(Dataset rows)
========================================================================

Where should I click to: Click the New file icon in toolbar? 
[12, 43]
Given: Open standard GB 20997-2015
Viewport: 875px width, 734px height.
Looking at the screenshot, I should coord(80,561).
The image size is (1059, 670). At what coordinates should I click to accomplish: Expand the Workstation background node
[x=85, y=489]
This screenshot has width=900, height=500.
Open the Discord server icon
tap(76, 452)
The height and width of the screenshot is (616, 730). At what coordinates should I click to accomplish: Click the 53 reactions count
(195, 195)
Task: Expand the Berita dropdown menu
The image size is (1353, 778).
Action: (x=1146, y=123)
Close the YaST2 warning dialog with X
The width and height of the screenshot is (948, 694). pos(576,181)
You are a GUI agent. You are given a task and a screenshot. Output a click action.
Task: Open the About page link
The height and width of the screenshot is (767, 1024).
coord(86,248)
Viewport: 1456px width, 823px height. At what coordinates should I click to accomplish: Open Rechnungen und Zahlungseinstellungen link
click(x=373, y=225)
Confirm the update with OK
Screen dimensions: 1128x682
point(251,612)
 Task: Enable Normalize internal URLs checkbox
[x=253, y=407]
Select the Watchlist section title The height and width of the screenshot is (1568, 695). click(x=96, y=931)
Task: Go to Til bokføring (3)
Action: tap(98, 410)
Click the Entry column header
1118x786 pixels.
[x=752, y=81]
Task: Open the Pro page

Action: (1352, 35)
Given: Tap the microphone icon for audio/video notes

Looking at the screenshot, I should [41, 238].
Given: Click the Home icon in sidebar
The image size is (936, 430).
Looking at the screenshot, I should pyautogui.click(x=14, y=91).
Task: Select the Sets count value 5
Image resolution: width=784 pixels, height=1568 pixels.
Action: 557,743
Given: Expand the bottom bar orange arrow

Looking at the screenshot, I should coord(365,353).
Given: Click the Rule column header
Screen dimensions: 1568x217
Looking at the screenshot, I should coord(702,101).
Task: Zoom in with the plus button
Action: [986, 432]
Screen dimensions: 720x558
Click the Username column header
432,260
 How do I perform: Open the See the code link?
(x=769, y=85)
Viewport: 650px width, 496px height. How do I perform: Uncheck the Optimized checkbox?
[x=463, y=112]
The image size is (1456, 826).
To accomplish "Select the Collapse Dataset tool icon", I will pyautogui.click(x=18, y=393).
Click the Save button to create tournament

========================================================================

◆ SET TASK: Can you render every line of the records above as a JSON list of strings, one string per line, with blank lines left out?

◆ ANSWER FOR THE TASK:
[
  "Where should I click to: Click the New file icon in toolbar? ",
  "[12, 43]",
  "Given: Open standard GB 20997-2015",
  "Viewport: 875px width, 734px height.",
  "Looking at the screenshot, I should coord(80,561).",
  "The image size is (1059, 670). At what coordinates should I click to accomplish: Expand the Workstation background node",
  "[x=85, y=489]",
  "This screenshot has width=900, height=500.",
  "Open the Discord server icon",
  "tap(76, 452)",
  "The height and width of the screenshot is (616, 730). At what coordinates should I click to accomplish: Click the 53 reactions count",
  "(195, 195)",
  "Task: Expand the Berita dropdown menu",
  "The image size is (1353, 778).",
  "Action: (x=1146, y=123)",
  "Close the YaST2 warning dialog with X",
  "The width and height of the screenshot is (948, 694). pos(576,181)",
  "You are a GUI agent. You are given a task and a screenshot. Output a click action.",
  "Task: Open the About page link",
  "The height and width of the screenshot is (767, 1024).",
  "coord(86,248)",
  "Viewport: 1456px width, 823px height. At what coordinates should I click to accomplish: Open Rechnungen und Zahlungseinstellungen link",
  "click(x=373, y=225)",
  "Confirm the update with OK",
  "Screen dimensions: 1128x682",
  "point(251,612)",
  " Task: Enable Normalize internal URLs checkbox",
  "[x=253, y=407]",
  "Select the Watchlist section title The height and width of the screenshot is (1568, 695). click(x=96, y=931)",
  "Task: Go to Til bokføring (3)",
  "Action: tap(98, 410)",
  "Click the Entry column header",
  "1118x786 pixels.",
  "[x=752, y=81]",
  "Task: Open the Pro page",
  "Action: (1352, 35)",
  "Given: Tap the microphone icon for audio/video notes",
  "Looking at the screenshot, I should [41, 238].",
  "Given: Click the Home icon in sidebar",
  "The image size is (936, 430).",
  "Looking at the screenshot, I should pyautogui.click(x=14, y=91).",
  "Task: Select the Sets count value 5",
  "Image resolution: width=784 pixels, height=1568 pixels.",
  "Action: 557,743",
  "Given: Expand the bottom bar orange arrow",
  "Looking at the screenshot, I should coord(365,353).",
  "Given: Click the Rule column header",
  "Screen dimensions: 1568x217",
  "Looking at the screenshot, I should coord(702,101).",
  "Task: Zoom in with the plus button",
  "Action: [986, 432]",
  "Screen dimensions: 720x558",
  "Click the Username column header",
  "432,260",
  " How do I perform: Open the See the code link?",
  "(x=769, y=85)",
  "Viewport: 650px width, 496px height. How do I perform: Uncheck the Optimized checkbox?",
  "[x=463, y=112]",
  "The image size is (1456, 826).",
  "To accomplish \"Select the Collapse Dataset tool icon\", I will pyautogui.click(x=18, y=393).",
  "Click the Save button to create tournament"
]